Include the search terms that matter for Quality Score 

This is not keyword stuffing. It’s acknowledging that Google Ads needs to see alignment between the query, the ad, and the landing page. When that alignment is clear, your CPC drops and your visibility improves.

Use dynamic text replacement

For campaigns with location-based or variant-driven needs, I use dynamic text replacement. It makes the page feel more tailored without forcing me to build a dozen separate versions.

Make conversions easy

Forms and CTAs need to be impossible to miss. They should live above the fold, be easy to reach, and follow the user as they scroll if the page is long. If it takes effort to find the next step, conversions fall.

Remove escape paths

I also use a 1:1 attention ratio for bottom-of-funnel pages. That means removing navigation and eliminating any escape paths. If the goal is conversion, everything on the page should support that goal. Once someone completes the action, then you can guide them back to the main site.

Social proof always matters

Testimonials, recognizable logos, third-party ratings… social proof works because people want reassurance that others have trusted you and had a good experience. It’s a credibility shortcut.

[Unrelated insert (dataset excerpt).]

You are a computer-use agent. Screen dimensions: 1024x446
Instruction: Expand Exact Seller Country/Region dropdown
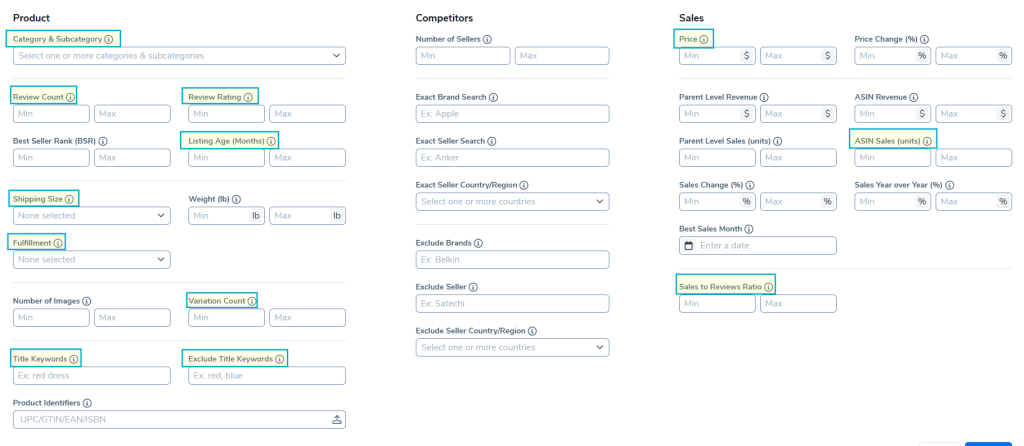[x=512, y=201]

🔎 Go deeper: How to build a brand community with social media in paid ads

Finally, I optimize the thank-you page

Most teams ignore it, but it’s an asset. A strong thank-you page confirms the next steps, sets expectations for follow-up, and keeps the relationship moving instead of dropping the user into a dead end.

These levers aren’t magic, obviously. They’re small shifts that compound over time. When you stack them on top of solid fundamentals, your landing page performance changes fast.

Stop reacting, start optimizing with purpose

It doesn’t matter whether you’re dealing with low traffic, low conversions, or the wrong conversions altogether. The answers are always in the data, and the path forward is always in the order of operations. 

When you approach landing pages this way, you stop chasing symptoms and start solving real problems. And once you’ve done that a few times, you’ll never look at landing pages the same way again.

You don’t need a complete redesign. You don’t need fifty new ideas. You need clarity, discipline, and a willingness to test your way into better performance. Follow the process, trust the data, and your landing pages will get better: consistently, predictably, and without the panic spiral that usually comes with underperforming numbers.

That’s the whole point. Optimization should give you control, not chaos.